**WHAT THIS TASK INVOLVES:**
Reproduce the data below line for line, changing nothing.
## start MATERIAL FOR THIS TASK
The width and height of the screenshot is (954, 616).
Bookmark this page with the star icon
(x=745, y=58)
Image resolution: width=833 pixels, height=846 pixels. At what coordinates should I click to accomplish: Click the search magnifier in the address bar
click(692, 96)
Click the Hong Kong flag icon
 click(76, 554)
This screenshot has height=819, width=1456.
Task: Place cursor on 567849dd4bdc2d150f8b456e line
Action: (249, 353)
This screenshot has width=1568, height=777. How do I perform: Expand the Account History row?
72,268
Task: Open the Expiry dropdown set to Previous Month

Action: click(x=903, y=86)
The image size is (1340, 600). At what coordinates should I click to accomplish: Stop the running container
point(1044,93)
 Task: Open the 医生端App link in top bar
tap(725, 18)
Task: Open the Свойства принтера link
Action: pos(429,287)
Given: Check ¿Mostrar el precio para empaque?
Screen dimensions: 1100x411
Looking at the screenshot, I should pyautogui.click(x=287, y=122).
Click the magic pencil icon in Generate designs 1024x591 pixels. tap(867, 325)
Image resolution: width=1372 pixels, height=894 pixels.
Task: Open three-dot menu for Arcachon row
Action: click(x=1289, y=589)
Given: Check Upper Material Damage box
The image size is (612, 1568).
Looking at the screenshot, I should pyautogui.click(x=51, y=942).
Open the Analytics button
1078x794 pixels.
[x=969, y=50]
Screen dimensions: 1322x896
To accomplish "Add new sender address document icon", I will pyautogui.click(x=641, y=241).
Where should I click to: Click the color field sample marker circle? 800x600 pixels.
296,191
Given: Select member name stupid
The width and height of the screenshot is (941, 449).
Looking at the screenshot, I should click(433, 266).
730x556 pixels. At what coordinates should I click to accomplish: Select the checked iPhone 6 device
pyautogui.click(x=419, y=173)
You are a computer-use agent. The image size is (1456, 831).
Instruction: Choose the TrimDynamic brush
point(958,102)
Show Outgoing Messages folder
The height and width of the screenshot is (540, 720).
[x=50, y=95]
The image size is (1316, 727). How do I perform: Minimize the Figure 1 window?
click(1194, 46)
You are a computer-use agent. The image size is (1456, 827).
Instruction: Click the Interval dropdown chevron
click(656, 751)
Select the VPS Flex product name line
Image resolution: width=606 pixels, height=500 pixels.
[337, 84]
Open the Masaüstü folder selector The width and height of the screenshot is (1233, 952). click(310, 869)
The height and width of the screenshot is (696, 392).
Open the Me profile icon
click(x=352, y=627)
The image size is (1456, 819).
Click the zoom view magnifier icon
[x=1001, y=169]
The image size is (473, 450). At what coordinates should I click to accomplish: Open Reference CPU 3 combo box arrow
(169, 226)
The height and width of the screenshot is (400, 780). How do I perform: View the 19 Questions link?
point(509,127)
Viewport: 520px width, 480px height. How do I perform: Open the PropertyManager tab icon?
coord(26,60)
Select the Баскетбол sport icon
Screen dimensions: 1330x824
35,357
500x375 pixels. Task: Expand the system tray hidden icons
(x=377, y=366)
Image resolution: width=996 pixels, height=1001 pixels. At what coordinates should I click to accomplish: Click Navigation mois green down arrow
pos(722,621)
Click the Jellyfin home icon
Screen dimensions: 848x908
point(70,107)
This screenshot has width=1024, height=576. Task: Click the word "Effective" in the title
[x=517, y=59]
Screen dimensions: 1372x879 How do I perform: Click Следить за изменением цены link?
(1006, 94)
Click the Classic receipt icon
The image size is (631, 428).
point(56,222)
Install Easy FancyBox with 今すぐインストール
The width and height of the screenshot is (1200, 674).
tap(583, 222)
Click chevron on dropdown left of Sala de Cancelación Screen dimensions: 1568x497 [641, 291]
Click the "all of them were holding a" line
## end MATERIAL FOR THIS TASK
**RESULT OF THIS EXERCISE:**
The width and height of the screenshot is (954, 616).
Bookmark this page with the star icon
(x=745, y=58)
Image resolution: width=833 pixels, height=846 pixels. At what coordinates should I click to accomplish: Click the search magnifier in the address bar
click(692, 96)
Click the Hong Kong flag icon
 click(76, 554)
This screenshot has height=819, width=1456.
Task: Place cursor on 567849dd4bdc2d150f8b456e line
Action: (249, 353)
This screenshot has width=1568, height=777. How do I perform: Expand the Account History row?
72,268
Task: Open the Expiry dropdown set to Previous Month

Action: click(x=903, y=86)
The image size is (1340, 600). At what coordinates should I click to accomplish: Stop the running container
point(1044,93)
 Task: Open the 医生端App link in top bar
tap(725, 18)
Task: Open the Свойства принтера link
Action: pos(429,287)
Given: Check ¿Mostrar el precio para empaque?
Screen dimensions: 1100x411
Looking at the screenshot, I should pyautogui.click(x=287, y=122).
Click the magic pencil icon in Generate designs 1024x591 pixels. tap(867, 325)
Image resolution: width=1372 pixels, height=894 pixels.
Task: Open three-dot menu for Arcachon row
Action: click(x=1289, y=589)
Given: Check Upper Material Damage box
The image size is (612, 1568).
Looking at the screenshot, I should pyautogui.click(x=51, y=942).
Open the Analytics button
1078x794 pixels.
[x=969, y=50]
Screen dimensions: 1322x896
To accomplish "Add new sender address document icon", I will pyautogui.click(x=641, y=241).
Where should I click to: Click the color field sample marker circle? 800x600 pixels.
296,191
Given: Select member name stupid
The width and height of the screenshot is (941, 449).
Looking at the screenshot, I should click(433, 266).
730x556 pixels. At what coordinates should I click to accomplish: Select the checked iPhone 6 device
pyautogui.click(x=419, y=173)
You are a computer-use agent. The image size is (1456, 831).
Instruction: Choose the TrimDynamic brush
point(958,102)
Show Outgoing Messages folder
The height and width of the screenshot is (540, 720).
[x=50, y=95]
The image size is (1316, 727). How do I perform: Minimize the Figure 1 window?
click(1194, 46)
You are a computer-use agent. The image size is (1456, 827).
Instruction: Click the Interval dropdown chevron
click(656, 751)
Select the VPS Flex product name line
Image resolution: width=606 pixels, height=500 pixels.
[337, 84]
Open the Masaüstü folder selector The width and height of the screenshot is (1233, 952). click(310, 869)
The height and width of the screenshot is (696, 392).
Open the Me profile icon
click(x=352, y=627)
The image size is (1456, 819).
Click the zoom view magnifier icon
[x=1001, y=169]
The image size is (473, 450). At what coordinates should I click to accomplish: Open Reference CPU 3 combo box arrow
(169, 226)
The height and width of the screenshot is (400, 780). How do I perform: View the 19 Questions link?
point(509,127)
Viewport: 520px width, 480px height. How do I perform: Open the PropertyManager tab icon?
coord(26,60)
Select the Баскетбол sport icon
Screen dimensions: 1330x824
35,357
500x375 pixels. Task: Expand the system tray hidden icons
(x=377, y=366)
Image resolution: width=996 pixels, height=1001 pixels. At what coordinates should I click to accomplish: Click Navigation mois green down arrow
pos(722,621)
Click the Jellyfin home icon
Screen dimensions: 848x908
point(70,107)
This screenshot has width=1024, height=576. Task: Click the word "Effective" in the title
[x=517, y=59]
Screen dimensions: 1372x879 How do I perform: Click Следить за изменением цены link?
(1006, 94)
Click the Classic receipt icon
The image size is (631, 428).
point(56,222)
Install Easy FancyBox with 今すぐインストール
The width and height of the screenshot is (1200, 674).
tap(583, 222)
Click chevron on dropdown left of Sala de Cancelación Screen dimensions: 1568x497 [641, 291]
Click the "all of them were holding a" line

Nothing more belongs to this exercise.